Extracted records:
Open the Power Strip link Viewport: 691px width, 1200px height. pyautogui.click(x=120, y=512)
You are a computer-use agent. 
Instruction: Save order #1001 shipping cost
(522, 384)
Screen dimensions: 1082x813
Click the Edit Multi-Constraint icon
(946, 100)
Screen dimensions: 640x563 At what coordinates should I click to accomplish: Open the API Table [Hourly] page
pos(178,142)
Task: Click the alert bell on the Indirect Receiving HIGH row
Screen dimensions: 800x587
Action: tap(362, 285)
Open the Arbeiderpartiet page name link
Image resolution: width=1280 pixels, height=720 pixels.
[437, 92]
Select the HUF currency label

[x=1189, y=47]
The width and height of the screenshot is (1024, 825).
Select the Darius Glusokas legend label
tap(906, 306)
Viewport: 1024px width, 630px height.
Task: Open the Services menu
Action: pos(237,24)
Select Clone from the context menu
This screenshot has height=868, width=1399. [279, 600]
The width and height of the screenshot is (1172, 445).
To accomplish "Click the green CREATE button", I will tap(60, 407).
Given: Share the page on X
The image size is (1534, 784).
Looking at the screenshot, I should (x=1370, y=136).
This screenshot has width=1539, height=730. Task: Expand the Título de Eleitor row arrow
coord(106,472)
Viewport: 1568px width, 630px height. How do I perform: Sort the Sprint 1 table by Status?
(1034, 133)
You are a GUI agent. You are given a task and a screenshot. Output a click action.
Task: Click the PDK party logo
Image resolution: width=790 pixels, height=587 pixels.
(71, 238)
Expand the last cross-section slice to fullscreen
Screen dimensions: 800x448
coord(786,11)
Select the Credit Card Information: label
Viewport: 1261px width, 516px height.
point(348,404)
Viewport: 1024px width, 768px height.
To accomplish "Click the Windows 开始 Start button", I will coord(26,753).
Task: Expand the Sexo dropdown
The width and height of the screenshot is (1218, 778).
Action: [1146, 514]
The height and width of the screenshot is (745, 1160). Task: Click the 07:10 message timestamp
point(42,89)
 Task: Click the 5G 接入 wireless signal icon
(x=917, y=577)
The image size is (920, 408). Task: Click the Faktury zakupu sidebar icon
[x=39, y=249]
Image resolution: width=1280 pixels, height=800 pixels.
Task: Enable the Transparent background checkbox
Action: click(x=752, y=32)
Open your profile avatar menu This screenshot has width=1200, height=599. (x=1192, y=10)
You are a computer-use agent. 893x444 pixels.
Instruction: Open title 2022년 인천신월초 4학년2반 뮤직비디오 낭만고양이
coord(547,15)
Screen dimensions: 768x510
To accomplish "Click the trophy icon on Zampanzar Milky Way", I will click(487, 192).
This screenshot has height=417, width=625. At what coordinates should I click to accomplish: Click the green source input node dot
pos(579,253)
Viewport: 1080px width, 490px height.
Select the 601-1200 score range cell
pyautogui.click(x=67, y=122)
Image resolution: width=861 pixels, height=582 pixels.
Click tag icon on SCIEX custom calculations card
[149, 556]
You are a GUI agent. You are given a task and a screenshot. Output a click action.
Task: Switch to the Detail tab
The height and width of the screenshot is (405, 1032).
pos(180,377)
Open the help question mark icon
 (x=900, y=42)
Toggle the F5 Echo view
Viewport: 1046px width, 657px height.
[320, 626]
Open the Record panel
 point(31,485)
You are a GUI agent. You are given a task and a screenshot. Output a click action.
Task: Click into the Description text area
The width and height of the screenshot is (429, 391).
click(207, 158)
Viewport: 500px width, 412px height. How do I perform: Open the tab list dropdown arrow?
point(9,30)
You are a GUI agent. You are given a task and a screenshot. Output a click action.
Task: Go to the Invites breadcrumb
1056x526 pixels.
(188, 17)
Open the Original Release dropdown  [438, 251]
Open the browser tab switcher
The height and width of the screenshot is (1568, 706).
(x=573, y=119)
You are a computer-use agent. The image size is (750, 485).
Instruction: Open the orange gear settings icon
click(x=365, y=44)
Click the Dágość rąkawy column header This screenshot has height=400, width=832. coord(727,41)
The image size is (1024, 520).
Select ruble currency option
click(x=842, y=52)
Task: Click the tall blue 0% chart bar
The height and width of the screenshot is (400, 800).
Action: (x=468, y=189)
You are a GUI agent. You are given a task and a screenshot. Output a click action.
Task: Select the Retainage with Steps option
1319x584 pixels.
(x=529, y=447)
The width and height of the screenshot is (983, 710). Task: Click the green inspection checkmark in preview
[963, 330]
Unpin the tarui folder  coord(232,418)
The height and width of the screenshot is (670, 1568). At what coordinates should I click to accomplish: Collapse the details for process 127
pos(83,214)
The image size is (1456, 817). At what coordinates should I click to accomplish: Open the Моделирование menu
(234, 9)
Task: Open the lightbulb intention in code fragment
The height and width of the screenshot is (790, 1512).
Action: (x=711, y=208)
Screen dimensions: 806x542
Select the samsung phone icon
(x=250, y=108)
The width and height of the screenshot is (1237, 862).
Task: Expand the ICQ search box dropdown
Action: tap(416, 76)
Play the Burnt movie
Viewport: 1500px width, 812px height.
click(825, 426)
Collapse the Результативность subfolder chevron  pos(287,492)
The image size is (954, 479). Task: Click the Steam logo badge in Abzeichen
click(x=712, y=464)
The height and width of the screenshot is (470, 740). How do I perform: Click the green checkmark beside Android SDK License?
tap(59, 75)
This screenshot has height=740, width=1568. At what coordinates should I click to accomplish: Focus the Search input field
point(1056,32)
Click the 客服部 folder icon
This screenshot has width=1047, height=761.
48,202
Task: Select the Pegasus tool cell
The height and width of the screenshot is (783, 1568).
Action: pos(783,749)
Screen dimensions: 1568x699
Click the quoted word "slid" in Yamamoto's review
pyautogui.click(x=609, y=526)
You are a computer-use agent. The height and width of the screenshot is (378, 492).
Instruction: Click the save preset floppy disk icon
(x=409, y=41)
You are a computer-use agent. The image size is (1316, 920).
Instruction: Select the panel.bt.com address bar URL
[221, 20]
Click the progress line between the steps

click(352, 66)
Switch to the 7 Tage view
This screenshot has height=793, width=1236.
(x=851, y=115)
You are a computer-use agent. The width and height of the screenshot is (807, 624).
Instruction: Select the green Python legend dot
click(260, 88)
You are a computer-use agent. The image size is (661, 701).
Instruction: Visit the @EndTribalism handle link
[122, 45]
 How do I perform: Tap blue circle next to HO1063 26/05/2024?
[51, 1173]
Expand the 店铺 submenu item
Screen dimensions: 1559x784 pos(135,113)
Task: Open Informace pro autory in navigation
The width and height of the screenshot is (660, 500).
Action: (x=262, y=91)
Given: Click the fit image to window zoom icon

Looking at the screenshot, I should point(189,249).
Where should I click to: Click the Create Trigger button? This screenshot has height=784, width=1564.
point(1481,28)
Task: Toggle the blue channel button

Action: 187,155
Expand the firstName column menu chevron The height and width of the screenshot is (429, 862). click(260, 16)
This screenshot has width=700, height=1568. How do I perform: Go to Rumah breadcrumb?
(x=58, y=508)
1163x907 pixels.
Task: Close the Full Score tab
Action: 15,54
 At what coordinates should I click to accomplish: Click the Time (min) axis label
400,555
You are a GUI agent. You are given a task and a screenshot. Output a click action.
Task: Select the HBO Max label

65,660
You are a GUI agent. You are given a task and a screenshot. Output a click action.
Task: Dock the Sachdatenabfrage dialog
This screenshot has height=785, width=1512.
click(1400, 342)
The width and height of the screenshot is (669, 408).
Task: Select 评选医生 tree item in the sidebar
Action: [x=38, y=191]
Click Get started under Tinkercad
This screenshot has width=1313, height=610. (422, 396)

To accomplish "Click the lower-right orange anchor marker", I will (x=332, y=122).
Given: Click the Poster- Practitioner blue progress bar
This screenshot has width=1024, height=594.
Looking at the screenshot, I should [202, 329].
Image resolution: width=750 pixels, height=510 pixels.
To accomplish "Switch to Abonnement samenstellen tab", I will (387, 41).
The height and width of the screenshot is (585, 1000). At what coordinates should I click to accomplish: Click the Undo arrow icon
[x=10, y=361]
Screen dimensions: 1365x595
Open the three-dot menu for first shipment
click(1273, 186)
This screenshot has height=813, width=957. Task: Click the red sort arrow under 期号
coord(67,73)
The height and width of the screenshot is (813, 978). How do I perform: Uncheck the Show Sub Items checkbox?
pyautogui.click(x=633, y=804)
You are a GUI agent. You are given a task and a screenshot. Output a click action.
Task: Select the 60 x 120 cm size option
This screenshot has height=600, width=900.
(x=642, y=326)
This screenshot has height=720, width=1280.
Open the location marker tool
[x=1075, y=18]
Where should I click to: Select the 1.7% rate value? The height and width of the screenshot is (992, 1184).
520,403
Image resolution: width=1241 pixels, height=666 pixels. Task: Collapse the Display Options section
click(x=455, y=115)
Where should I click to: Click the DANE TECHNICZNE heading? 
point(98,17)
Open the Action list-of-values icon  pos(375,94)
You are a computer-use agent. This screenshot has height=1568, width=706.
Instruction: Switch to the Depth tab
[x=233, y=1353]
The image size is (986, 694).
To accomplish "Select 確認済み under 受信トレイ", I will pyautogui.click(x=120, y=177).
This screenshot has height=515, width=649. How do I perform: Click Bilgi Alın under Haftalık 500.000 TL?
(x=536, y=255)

## Assignment:
Count every line of the data above where "chevron" appears, and give the total only.

## Reply to the task:
2